郵貯・簡保と民間の金融機関の間には、「平等な競争条件」がない、これが自分たちの障害になっている、だから民営化して障害をなくして商売をしやすくしてほしいというのが業界の言い分です。
同協会や損害保険協会は政府の郵政民営化準備室にも職員を送り込み、民営化法案づくりにも直接関与してきました。
■財界後押し
業界の動きを強力に後押ししてきたのが財界です。
経済同友会は、昨年九月、政府の「郵政民営化の基本方針」に「民間との公正な競争」などを求める「意見」を提示。日本経団連は「郵政民営化の着実な実現を望む」(〇四年十二月の意見書)と政府に求めました。
昨年十一月に開催された日米財界人会議は「郵貯・簡保が、日本国民一般にユニバーサル(全国一律)サービスを提供し続ける必要はなく、本来的には廃止されるべきである」とする共同声明を発表。
■日米「合作」
米国側も執拗(しつよう)に郵政民営化を要求してきました。
ブッシュ大統領 「郵政民営化の進展ぶりはどうか」
小泉首相 「大きな反対はあるが、しっかりやっていきたい」
大統領 「首相の強いリーダーシップに敬意を表したい」
昨年九月二十一日にニューヨークで行われた日米首脳会談でのやりとりです。日米蔵相・財務相会談でもスノー米財務長官は、米保険業界が郵政民営化に関心を抱いているとのべました。
小泉首相は直前に「郵政民営化の基本方針」を閣議決定。“手みやげ”を持って臨んだ訪米でした。
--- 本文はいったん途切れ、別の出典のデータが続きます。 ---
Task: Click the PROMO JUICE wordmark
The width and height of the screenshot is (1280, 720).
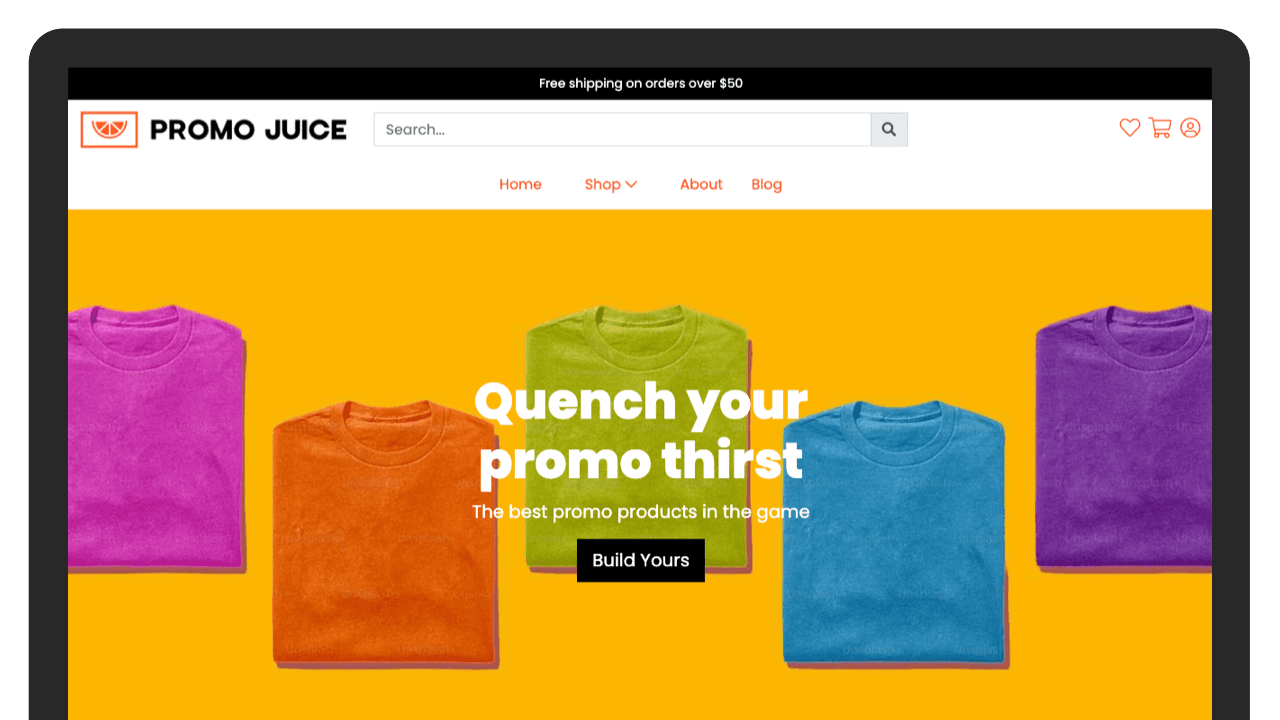Action: coord(248,130)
この時できあがっていた政府の「郵政民営化の基本方針」には、民間との同一の競争条件など、日米の金融保険業界の要求はおおむね盛り込まれていました。
その証拠が米通商代表部(USTR)が今年三月に出した報告書です。
同報告書は、日米交渉を通じて米国が勧告し、その後、日本政府が修正したうえで郵政民営化の基本方針を発表したことを記述しています。
そのため、郵政民営化準備室は昨年四月以降、米国政府や民間の関係者と十八回も意見交換を重ねていました(うち五回は米国の保険関係者との会合)。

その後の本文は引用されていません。